HCC Buddy maintains structured V28 and V24 mapping, RAF weights, and MEAT documentation criteria for D81.6 sourced directly from the CMS-HCC risk adjustment model files and the CMS ICD-10-CM code set.
Coding Tips
- •This is a specific MHC deficiency; distinguish from D81.7 (class II deficiency) based on clinical presentation and testing
- •Often associated with recurrent infections and may require documentation of specific pathogens involved
Clinical Significance
Major histocompatibility complex class I deficiency, also known as bare lymphocyte syndrome type I, is a rare immunodeficiency where cells fail to express human leukocyte antigen class I molecules on their surface, impairing CD8+ cytotoxic T-cell recognition and function. Patients typically present with chronic lung disease and granulomatous skin lesions rather than the severe early infections seen in class II deficiency.
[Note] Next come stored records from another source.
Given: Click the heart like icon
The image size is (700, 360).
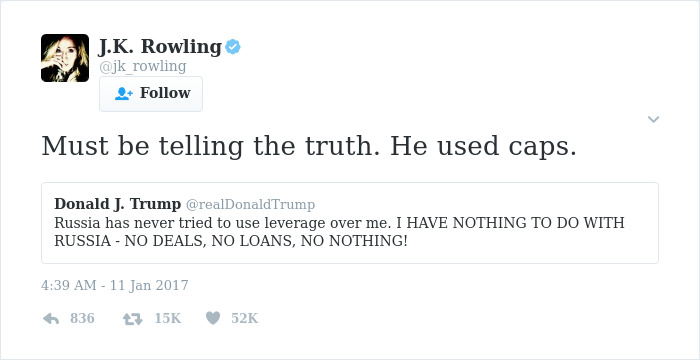Looking at the screenshot, I should tap(213, 318).
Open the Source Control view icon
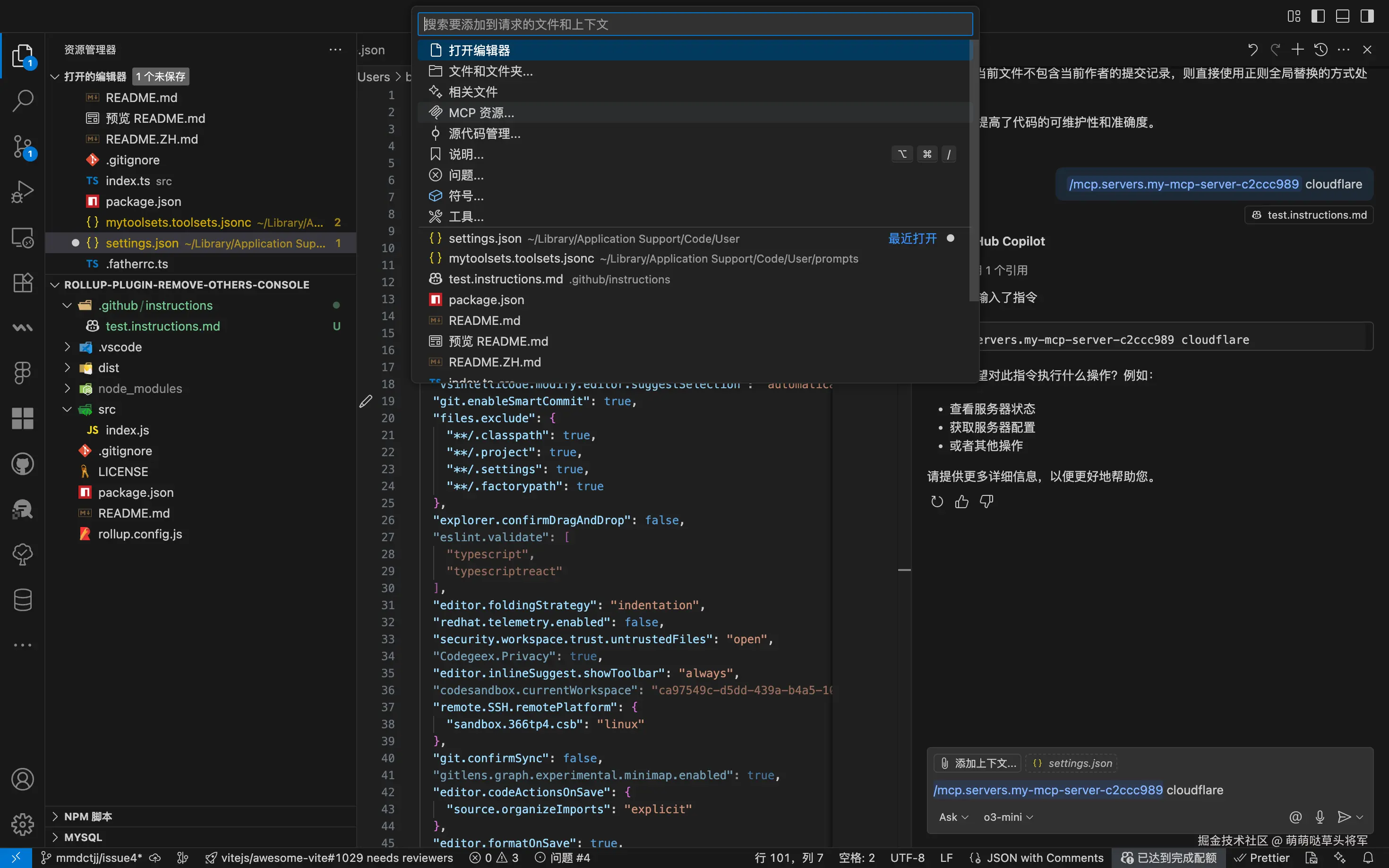 (23, 146)
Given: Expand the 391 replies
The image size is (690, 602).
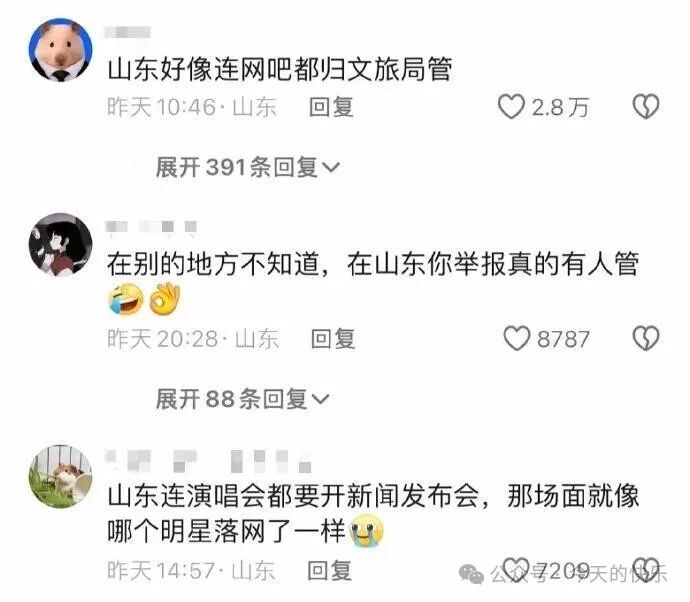Looking at the screenshot, I should pyautogui.click(x=247, y=167).
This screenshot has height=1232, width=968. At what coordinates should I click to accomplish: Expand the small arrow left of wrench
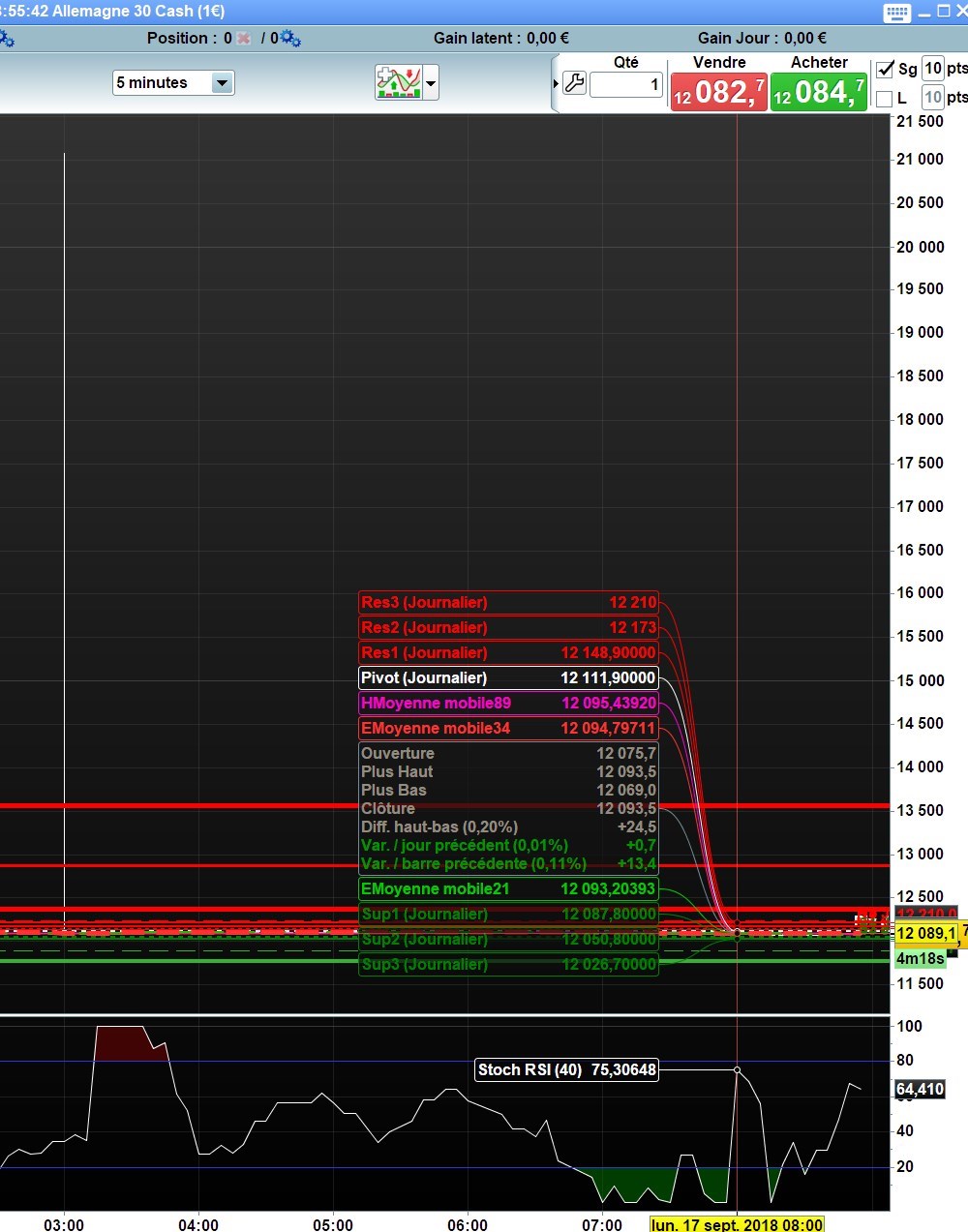tap(556, 84)
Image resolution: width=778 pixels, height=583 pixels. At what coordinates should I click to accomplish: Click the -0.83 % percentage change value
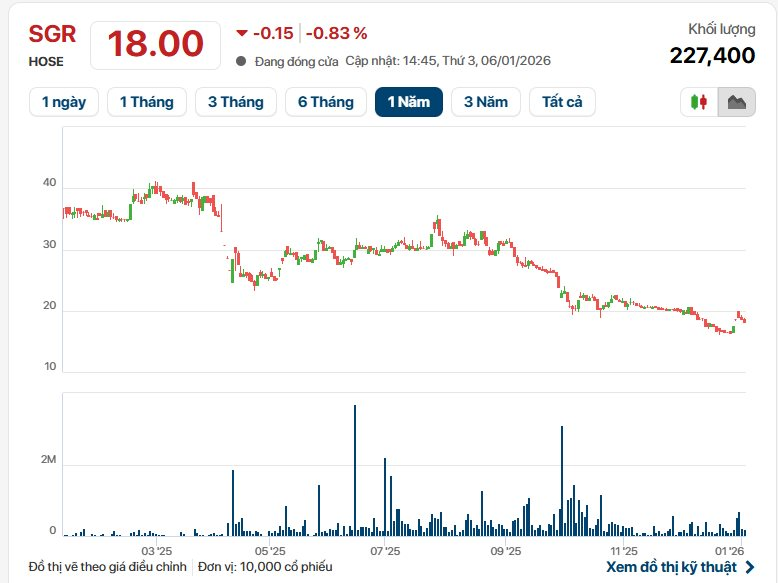pos(336,33)
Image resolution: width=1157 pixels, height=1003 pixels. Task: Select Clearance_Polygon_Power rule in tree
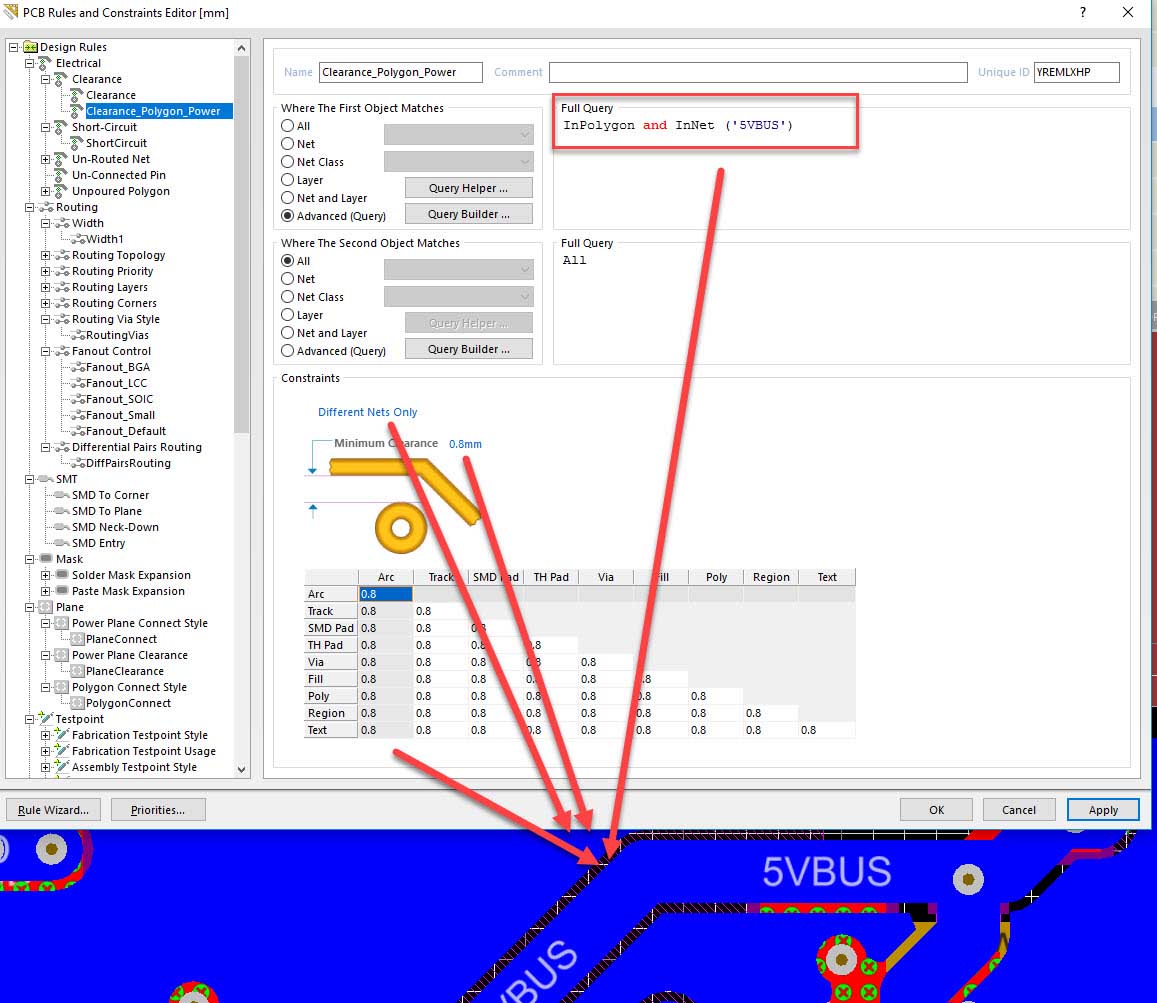pyautogui.click(x=152, y=111)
Documentation Requirements
- ✓Documentation must include flow cytometry demonstrating absent or severely reduced human leukocyte antigen class I expression on cell surfaces, CD8+ T-cell enumeration (typically reduced), genetic testing identifying the specific defect (transporter associated with antigen processing gene mutations most common), clinical manifestations, and treatment approach.
- ✓Document respiratory and dermatological findings specifically.